Which lines hold the word "group"? Copy each of them from the material.
▼
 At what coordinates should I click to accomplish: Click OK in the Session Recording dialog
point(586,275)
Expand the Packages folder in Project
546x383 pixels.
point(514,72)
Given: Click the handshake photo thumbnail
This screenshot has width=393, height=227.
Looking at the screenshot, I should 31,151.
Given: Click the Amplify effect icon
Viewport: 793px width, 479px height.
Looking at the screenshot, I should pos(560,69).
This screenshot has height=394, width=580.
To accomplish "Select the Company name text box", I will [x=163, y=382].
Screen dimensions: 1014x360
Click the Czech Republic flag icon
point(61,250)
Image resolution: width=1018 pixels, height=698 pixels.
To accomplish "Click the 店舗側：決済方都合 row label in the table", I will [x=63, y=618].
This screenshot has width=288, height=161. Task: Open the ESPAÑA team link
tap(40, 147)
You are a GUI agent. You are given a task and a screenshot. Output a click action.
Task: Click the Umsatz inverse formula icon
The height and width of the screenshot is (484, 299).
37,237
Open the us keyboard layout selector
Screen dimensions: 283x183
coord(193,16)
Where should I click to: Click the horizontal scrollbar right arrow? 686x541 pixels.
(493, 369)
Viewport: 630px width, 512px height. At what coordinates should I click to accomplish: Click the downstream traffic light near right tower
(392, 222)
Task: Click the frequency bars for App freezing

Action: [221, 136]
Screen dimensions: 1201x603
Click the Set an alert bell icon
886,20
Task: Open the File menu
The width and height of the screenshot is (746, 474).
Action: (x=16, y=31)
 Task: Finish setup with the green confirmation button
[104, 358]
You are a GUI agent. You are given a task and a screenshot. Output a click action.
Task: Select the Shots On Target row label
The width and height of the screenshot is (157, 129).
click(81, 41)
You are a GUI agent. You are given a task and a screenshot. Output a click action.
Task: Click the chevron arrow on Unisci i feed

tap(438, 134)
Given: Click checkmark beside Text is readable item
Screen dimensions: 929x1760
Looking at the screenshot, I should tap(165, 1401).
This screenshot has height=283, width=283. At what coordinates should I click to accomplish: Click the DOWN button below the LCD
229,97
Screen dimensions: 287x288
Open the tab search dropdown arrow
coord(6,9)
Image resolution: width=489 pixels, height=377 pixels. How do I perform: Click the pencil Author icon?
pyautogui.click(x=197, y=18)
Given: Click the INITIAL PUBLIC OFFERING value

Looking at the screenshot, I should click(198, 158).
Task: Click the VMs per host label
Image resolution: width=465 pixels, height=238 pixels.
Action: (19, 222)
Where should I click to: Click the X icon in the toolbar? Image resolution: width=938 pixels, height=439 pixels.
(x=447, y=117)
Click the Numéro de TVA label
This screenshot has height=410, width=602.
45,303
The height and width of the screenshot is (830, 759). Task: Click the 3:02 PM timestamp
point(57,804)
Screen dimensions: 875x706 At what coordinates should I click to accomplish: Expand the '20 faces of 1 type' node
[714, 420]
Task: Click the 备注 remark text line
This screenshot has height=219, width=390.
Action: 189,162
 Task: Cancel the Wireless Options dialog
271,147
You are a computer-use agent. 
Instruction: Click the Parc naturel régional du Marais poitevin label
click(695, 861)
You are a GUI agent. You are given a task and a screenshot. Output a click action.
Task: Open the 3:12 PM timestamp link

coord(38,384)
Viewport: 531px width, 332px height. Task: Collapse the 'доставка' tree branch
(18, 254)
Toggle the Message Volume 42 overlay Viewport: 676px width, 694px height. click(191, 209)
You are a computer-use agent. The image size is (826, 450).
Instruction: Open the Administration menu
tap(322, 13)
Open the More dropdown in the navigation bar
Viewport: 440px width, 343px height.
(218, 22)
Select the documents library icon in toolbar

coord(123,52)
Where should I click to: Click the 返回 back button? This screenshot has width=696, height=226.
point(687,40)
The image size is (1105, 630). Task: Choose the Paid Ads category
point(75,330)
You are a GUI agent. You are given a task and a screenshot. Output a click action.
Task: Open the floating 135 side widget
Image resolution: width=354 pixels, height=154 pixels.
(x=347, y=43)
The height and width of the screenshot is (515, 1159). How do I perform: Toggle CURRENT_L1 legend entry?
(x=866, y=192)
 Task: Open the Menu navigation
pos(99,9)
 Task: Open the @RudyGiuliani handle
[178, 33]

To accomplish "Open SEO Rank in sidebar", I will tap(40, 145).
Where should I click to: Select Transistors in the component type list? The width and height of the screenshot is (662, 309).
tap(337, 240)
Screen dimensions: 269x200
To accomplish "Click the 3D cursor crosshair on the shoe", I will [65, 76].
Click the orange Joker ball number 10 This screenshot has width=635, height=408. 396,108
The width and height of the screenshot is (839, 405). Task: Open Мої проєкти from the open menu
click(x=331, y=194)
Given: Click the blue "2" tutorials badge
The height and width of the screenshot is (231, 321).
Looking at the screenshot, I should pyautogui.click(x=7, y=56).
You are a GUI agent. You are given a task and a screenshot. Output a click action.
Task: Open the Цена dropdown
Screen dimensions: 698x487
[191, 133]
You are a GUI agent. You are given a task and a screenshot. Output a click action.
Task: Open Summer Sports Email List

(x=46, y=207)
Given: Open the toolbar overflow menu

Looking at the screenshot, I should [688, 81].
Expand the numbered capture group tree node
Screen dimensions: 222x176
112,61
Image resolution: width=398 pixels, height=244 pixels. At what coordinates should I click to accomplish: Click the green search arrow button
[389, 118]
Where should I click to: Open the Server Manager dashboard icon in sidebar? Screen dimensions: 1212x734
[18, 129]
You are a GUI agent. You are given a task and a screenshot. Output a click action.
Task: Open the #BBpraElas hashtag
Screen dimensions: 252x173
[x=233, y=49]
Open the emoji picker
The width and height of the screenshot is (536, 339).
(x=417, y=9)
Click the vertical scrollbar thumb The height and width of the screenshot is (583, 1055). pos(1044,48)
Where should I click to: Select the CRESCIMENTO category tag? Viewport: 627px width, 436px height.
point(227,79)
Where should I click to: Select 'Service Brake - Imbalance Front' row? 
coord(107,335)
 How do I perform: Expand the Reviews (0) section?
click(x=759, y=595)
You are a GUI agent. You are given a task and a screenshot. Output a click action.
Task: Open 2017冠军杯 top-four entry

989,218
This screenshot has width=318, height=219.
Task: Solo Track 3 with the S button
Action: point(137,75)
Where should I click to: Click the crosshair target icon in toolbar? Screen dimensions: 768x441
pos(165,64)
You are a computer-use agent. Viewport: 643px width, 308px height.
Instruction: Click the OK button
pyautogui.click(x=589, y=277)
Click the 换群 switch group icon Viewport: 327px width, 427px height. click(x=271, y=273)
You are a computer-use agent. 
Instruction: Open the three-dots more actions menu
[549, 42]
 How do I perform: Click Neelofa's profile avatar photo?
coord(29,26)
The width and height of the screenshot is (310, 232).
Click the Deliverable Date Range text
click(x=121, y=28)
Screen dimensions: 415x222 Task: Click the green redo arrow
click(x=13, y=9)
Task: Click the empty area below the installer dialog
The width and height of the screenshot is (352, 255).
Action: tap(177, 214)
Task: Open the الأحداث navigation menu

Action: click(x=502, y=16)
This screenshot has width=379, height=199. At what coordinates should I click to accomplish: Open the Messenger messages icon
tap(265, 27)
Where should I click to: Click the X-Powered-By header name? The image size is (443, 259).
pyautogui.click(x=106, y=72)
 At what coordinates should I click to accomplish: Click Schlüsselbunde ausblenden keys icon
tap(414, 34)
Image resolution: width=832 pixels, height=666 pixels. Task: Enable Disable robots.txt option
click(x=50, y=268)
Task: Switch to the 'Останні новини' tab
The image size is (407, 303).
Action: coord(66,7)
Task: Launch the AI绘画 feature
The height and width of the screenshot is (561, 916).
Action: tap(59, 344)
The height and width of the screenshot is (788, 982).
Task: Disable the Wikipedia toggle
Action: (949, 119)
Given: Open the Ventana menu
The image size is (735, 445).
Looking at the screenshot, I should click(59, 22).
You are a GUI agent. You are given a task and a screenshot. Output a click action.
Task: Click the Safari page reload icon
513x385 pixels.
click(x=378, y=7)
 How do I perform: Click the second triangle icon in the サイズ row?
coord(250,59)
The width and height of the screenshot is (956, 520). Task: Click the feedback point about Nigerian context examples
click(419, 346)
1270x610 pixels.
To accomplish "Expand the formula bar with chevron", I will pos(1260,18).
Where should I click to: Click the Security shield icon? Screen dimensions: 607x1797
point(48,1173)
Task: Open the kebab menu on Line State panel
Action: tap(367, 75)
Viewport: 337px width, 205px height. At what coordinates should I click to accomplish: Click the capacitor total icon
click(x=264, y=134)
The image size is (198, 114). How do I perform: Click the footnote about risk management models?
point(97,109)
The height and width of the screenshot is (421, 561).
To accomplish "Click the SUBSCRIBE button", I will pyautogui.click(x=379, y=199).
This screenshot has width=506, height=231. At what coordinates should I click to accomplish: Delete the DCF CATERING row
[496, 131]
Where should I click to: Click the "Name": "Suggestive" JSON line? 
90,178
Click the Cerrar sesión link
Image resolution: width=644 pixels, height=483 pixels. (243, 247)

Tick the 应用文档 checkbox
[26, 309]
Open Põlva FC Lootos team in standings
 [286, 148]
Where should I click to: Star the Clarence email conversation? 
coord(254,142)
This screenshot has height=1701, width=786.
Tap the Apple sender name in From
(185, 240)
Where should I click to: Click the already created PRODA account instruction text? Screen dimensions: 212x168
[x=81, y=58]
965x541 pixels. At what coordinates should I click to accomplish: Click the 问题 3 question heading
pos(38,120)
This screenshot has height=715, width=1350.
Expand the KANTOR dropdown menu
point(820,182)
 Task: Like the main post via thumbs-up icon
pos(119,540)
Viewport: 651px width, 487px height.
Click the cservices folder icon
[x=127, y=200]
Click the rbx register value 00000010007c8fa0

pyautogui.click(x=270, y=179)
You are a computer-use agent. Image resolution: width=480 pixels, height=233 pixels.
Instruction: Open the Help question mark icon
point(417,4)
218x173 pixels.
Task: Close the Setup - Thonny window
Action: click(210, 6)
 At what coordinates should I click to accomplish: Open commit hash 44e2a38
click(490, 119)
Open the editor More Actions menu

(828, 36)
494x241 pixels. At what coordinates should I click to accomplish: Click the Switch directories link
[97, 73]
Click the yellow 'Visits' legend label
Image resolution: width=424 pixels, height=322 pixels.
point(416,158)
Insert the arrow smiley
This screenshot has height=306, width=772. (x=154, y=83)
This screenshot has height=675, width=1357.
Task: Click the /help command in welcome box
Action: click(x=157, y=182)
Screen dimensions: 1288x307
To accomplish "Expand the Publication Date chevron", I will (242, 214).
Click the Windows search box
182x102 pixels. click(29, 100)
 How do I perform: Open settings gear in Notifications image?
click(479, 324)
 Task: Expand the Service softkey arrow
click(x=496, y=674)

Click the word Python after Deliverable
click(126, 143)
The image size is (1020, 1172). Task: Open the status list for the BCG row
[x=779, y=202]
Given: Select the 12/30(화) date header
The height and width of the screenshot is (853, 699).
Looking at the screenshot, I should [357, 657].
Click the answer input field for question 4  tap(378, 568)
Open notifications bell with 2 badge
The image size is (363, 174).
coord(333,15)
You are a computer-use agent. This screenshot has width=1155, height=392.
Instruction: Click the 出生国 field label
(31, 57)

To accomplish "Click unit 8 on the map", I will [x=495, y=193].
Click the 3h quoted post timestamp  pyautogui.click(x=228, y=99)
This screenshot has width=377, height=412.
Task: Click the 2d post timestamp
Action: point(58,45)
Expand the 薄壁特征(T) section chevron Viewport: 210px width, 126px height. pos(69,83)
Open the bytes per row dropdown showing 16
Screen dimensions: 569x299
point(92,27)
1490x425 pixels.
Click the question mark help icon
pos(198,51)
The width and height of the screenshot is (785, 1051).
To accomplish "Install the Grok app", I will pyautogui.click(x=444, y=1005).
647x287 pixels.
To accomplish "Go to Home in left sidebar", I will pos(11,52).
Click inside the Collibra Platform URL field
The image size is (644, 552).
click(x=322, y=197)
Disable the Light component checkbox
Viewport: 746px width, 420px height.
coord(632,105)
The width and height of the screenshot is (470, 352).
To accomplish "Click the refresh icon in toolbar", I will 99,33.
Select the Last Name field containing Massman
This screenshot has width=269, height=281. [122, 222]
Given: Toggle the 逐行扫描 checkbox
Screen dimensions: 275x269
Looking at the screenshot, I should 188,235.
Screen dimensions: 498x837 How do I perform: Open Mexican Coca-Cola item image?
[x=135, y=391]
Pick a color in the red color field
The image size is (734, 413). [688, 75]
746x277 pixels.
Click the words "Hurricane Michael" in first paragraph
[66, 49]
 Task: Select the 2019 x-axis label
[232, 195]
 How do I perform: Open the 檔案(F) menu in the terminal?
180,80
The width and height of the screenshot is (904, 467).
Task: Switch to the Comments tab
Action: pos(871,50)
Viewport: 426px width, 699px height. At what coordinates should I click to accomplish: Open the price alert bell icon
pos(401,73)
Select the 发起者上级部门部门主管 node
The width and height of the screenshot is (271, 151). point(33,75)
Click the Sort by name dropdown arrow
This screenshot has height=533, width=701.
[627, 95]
▲
- EXERCISE ANSWER
Expand the numbered capture group tree node
Click the 换群 switch group icon Viewport: 327px width, 427px height. click(x=271, y=273)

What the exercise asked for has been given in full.